Let's put it this way:
The Giants of 1991, 1992 and 1993 couldn't have beaten the Bills in those seasons' Super Bowls. The only chance they had was in 1990, and they made good on it.
The Redskins of 1991 were much better than the 'Skins of the preceding year and the next two years.
The Cowboys of 1990 and 1991 weren't yet at the stage where they could think about making the SB, let alone win it. Remember, they were 1-15 in 1989.
When OJG says "several" teams from 1990-93 could have beaten the Bills, he seems to be including all four years' worth of the Giants, Redskins and Cowboys in that calculation. I say that the years they won it were the only years they could have won it.
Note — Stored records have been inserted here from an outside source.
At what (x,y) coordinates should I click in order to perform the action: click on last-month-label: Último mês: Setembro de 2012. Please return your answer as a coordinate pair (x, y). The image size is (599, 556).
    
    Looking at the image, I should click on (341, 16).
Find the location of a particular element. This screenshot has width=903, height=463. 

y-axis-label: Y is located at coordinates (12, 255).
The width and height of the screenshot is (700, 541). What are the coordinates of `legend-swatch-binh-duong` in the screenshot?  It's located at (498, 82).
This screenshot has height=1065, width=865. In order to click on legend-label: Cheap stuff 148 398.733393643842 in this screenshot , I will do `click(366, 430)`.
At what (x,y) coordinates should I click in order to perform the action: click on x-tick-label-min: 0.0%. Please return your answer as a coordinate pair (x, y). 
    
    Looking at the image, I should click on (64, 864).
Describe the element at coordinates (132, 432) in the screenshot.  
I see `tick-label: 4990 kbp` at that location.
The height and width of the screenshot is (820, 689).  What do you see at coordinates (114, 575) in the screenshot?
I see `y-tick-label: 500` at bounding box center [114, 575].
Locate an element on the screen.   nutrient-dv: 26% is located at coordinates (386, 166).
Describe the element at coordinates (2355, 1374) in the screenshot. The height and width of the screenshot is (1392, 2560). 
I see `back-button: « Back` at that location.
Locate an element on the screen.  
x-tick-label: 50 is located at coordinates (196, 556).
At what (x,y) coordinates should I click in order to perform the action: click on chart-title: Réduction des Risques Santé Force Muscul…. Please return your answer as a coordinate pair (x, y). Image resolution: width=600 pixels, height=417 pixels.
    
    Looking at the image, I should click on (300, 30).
After the Cowboys of '92-'93, the Redskins of '91, the Giants of '90, and the Niners of '90-'93, who else was there in the NFC? The Eagles? Please. The Packers? Not there yet by a long shot. The Bears? They were done. That leaves the Cardinals, Wayne Fontes' Lions, the Vikings, the Suckaneers, the Aints, the Rams, and the Falcons. Any takers? Didn't think so.
The NFC during the early '90s had two dominant franchises each year, a couple of average ones, and a bunch of crappy ones. The distance between, say, the Cowboys and Niners of '92 and the bottom-feeders of the NFC that year was considerable. They had plenty of "off weeks" in their own conference.
Please let's not generalize a couple of great teams into a "dominant conference."